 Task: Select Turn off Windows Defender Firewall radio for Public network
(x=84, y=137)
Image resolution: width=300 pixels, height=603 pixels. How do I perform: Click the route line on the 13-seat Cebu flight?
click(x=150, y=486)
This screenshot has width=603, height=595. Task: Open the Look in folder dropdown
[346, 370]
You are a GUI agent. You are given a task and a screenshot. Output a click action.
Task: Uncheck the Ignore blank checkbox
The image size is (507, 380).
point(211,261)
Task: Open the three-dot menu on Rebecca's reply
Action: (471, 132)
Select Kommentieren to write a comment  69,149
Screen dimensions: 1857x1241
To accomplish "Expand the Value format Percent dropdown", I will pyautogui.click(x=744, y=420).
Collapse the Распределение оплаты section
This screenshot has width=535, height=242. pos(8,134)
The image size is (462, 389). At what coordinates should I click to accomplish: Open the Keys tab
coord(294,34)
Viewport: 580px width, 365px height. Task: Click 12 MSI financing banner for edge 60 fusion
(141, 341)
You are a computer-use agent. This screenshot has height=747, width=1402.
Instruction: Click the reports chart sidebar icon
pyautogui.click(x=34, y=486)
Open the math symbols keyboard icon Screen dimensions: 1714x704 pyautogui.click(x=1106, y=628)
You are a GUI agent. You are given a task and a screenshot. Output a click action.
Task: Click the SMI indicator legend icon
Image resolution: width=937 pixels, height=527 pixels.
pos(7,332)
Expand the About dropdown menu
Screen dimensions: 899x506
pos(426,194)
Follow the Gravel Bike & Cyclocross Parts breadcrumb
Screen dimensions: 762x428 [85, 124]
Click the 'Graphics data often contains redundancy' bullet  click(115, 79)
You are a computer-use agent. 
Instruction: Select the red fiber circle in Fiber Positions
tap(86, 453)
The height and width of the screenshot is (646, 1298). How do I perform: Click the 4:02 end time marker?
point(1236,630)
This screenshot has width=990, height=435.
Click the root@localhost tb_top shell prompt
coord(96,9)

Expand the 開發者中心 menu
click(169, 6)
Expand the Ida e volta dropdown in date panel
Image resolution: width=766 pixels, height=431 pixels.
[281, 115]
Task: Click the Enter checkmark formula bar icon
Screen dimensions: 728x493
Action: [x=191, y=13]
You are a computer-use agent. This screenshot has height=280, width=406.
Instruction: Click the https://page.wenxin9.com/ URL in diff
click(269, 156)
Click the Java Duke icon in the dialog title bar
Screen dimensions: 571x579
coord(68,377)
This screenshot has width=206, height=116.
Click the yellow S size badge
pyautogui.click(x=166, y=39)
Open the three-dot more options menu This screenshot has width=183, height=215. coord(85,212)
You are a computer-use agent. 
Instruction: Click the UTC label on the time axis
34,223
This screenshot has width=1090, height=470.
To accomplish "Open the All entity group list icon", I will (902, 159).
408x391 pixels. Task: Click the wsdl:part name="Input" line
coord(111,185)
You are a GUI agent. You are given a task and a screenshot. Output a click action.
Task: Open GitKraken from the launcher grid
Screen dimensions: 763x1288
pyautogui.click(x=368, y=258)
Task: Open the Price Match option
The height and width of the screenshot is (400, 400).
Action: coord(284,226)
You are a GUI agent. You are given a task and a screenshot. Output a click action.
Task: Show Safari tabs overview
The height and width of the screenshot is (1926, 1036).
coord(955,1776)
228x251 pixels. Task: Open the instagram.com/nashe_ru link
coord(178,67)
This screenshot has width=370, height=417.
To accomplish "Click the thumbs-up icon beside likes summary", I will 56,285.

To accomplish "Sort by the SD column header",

+--

Task brief ▸ Shift each coordinate in the answers by adding 76 to every number, and rewrite every line of the data in full, starting with the line that contains "Click the 'Graphics" and going on through the line that contains "coord(96,9)", both of those included and nothing outside them.

Result of this task ▸
Click the 'Graphics data often contains redundancy' bullet  click(191, 155)
You are a computer-use agent. 
Instruction: Select the red fiber circle in Fiber Positions
tap(162, 529)
The height and width of the screenshot is (646, 1298). How do I perform: Click the 4:02 end time marker?
point(1312,706)
This screenshot has width=990, height=435.
Click the root@localhost tb_top shell prompt
coord(172,85)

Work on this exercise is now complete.